● Your assignment: From the first line to the last, print the material exactly, skipping the pictures.

***** Excerpted records

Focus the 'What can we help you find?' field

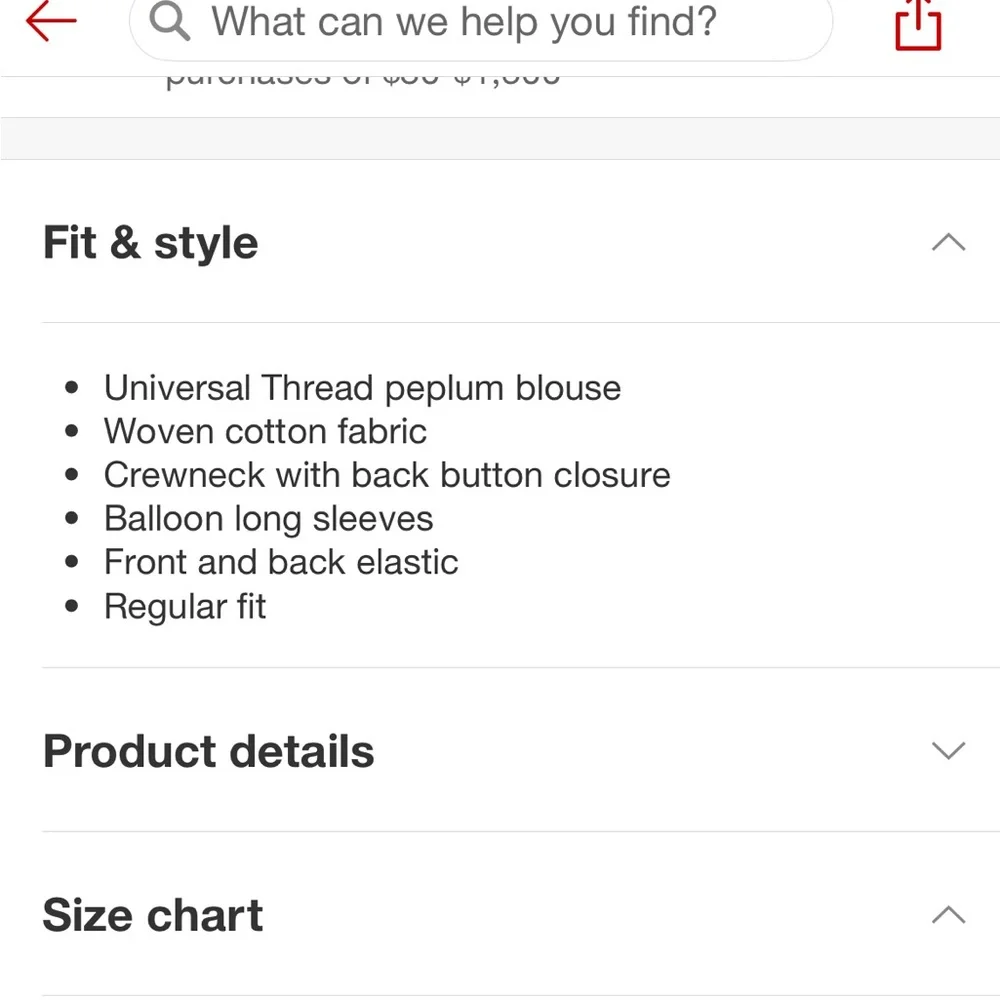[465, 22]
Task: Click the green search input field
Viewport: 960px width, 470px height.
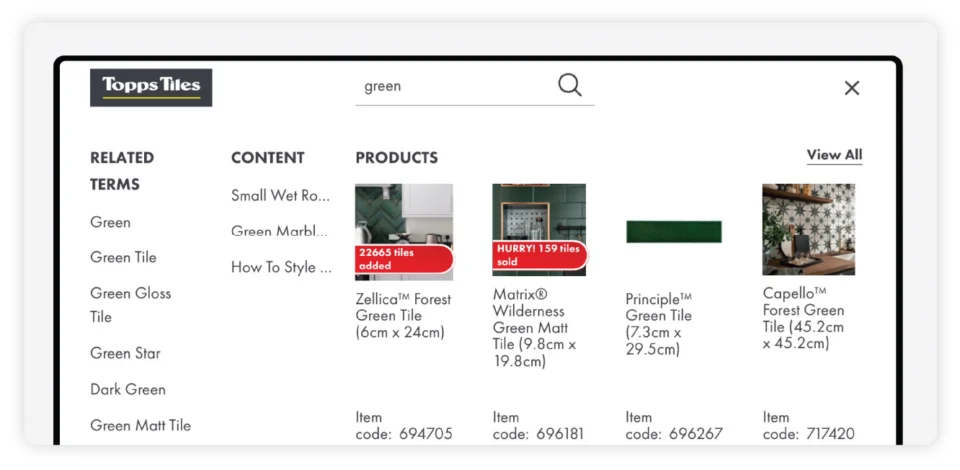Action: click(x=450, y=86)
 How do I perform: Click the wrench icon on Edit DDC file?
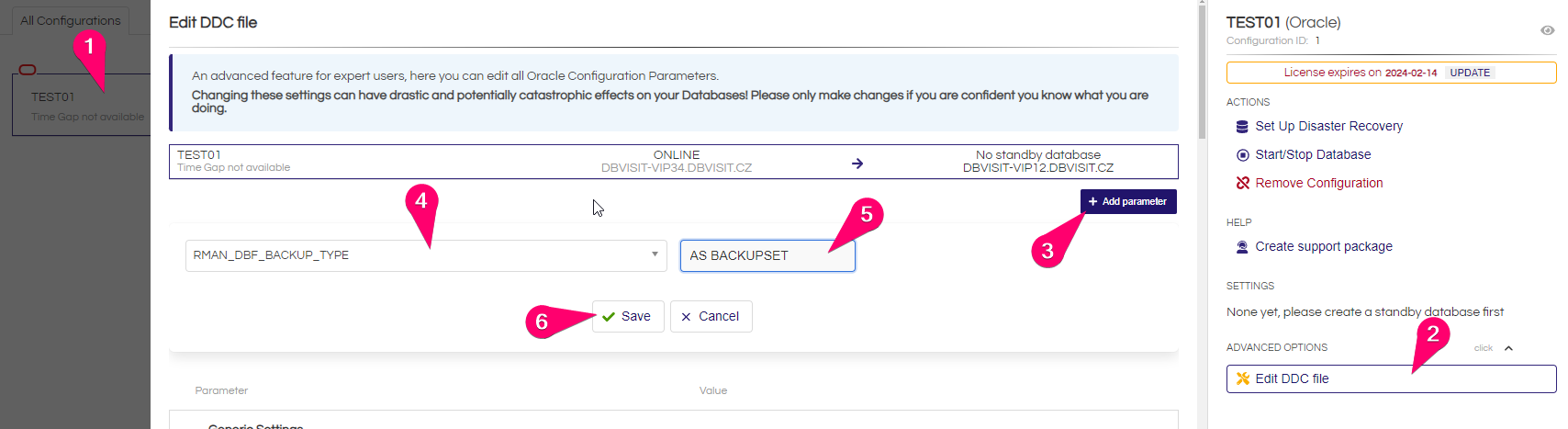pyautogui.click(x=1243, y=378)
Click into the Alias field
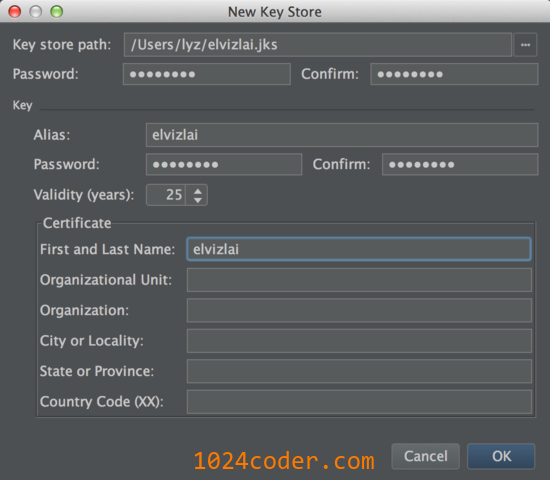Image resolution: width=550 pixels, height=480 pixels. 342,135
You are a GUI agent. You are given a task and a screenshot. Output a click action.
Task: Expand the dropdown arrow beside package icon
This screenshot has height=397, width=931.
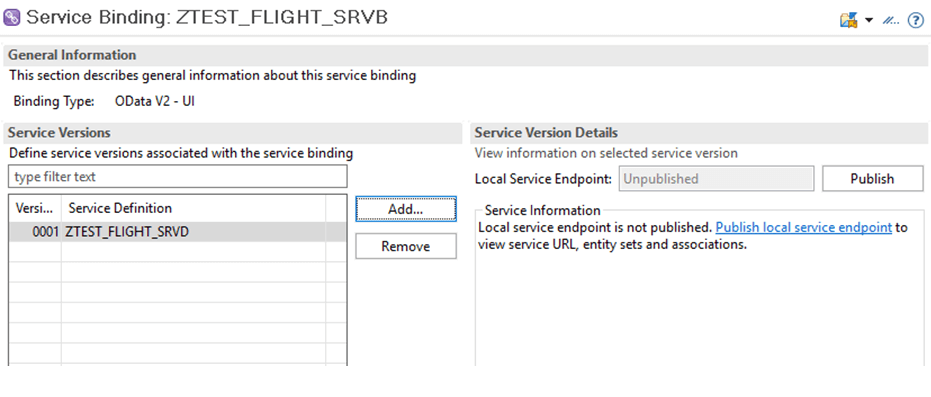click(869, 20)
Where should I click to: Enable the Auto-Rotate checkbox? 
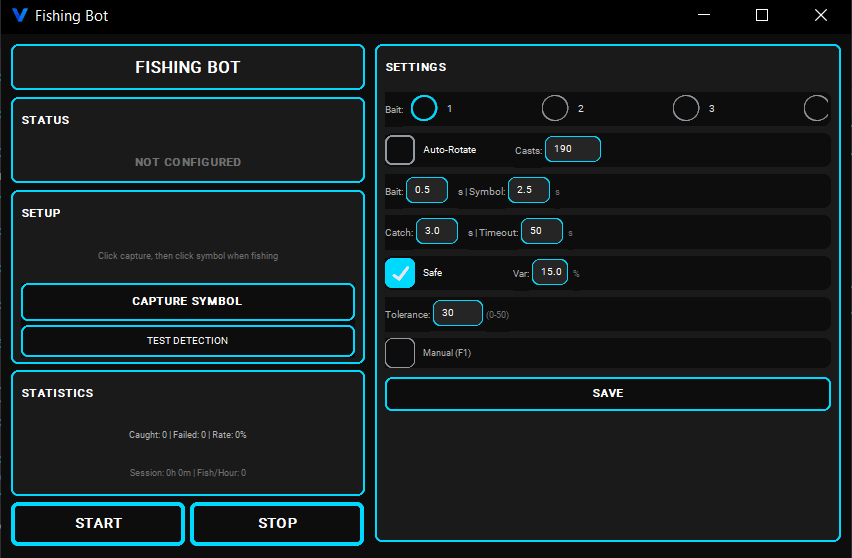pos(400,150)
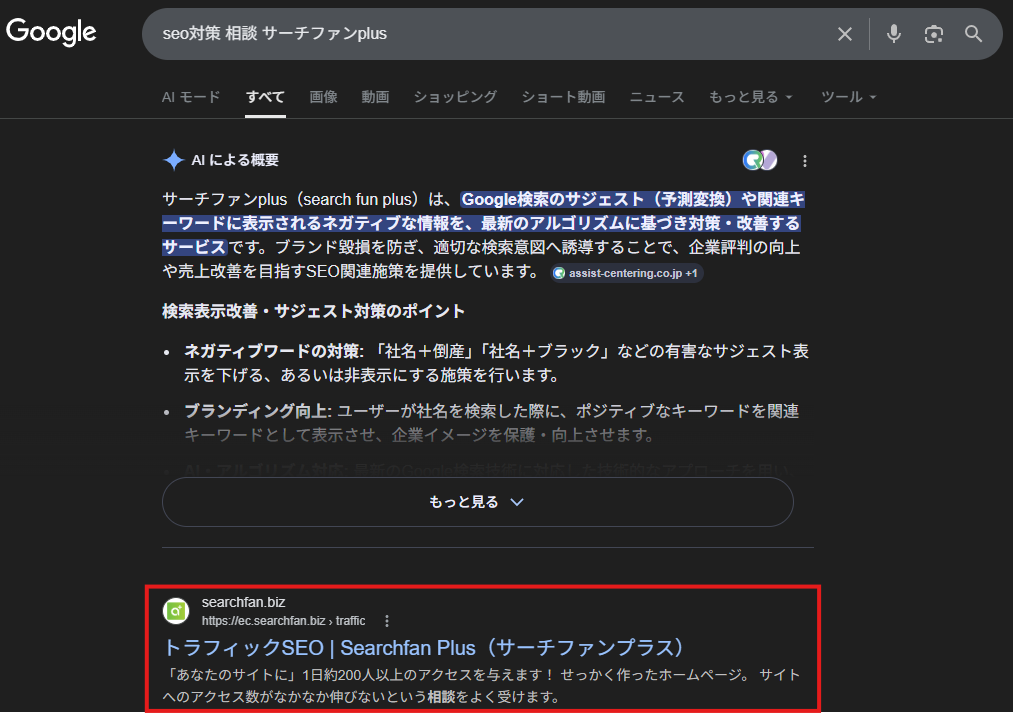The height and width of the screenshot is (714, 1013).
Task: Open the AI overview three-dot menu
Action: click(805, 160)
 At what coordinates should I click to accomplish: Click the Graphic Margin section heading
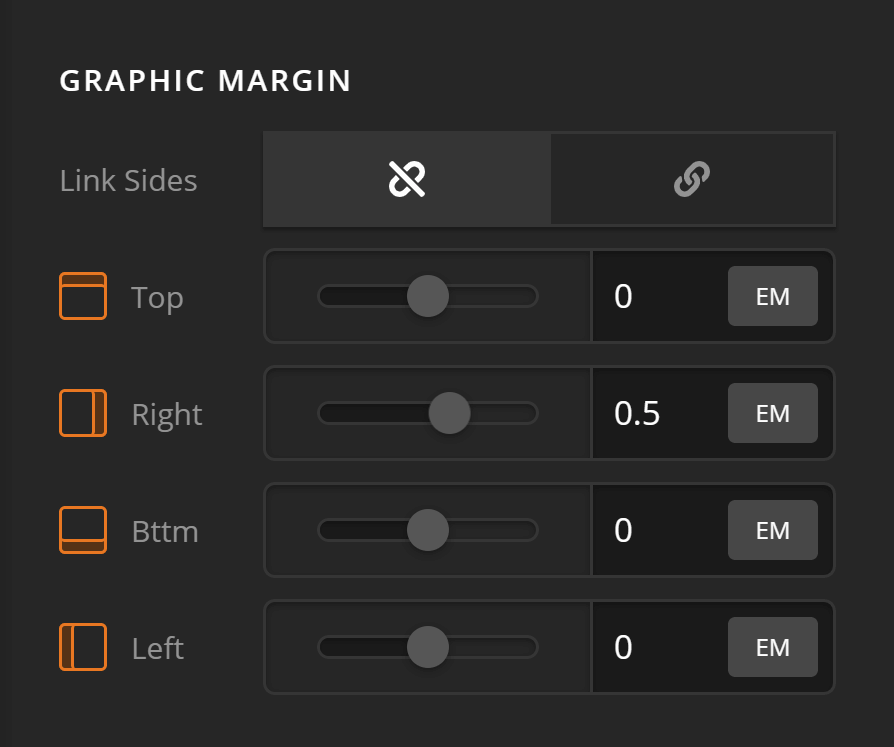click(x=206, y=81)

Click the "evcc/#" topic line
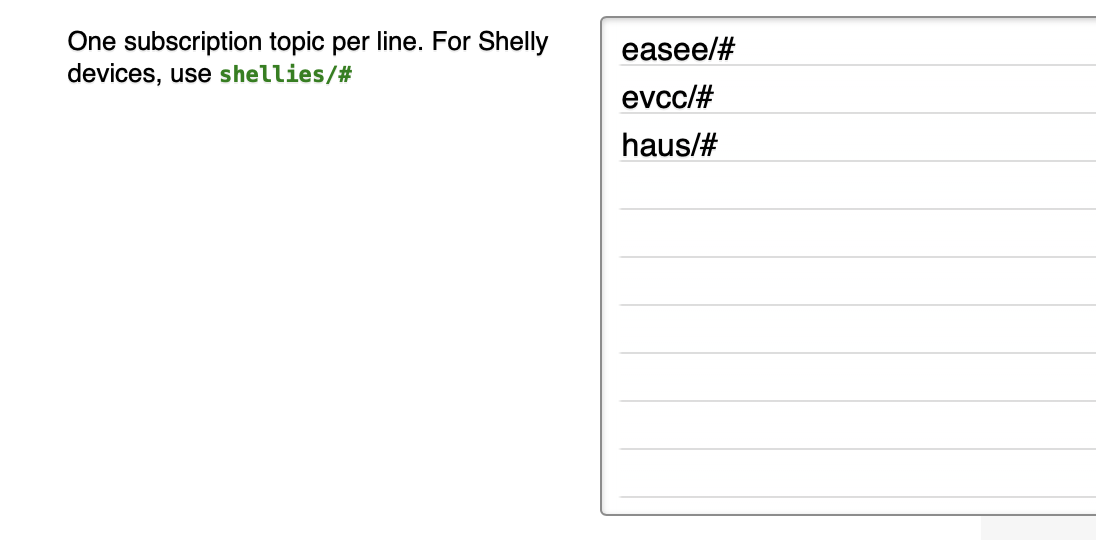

**********

● Result for this task:
Focus the 'What can we help you find?' field

[465, 22]
Task: Click the green search input field
Viewport: 960px width, 470px height.
Action: click(x=450, y=86)
 How do I perform: Click the wrench icon on Edit DDC file?
pyautogui.click(x=1243, y=378)
Click into the Alias field
Image resolution: width=550 pixels, height=480 pixels. 342,135
You are a GUI agent. You are given a task and a screenshot. Output a click action.
Task: Expand the dropdown arrow beside package icon
This screenshot has height=397, width=931.
click(869, 20)
Where should I click to: Enable the Auto-Rotate checkbox? 
pos(400,150)
The height and width of the screenshot is (714, 1013).
Task: Open the AI overview three-dot menu
Action: click(805, 160)
 At what coordinates should I click to accomplish: Click the Graphic Margin section heading
click(x=206, y=81)

Click the "evcc/#" topic line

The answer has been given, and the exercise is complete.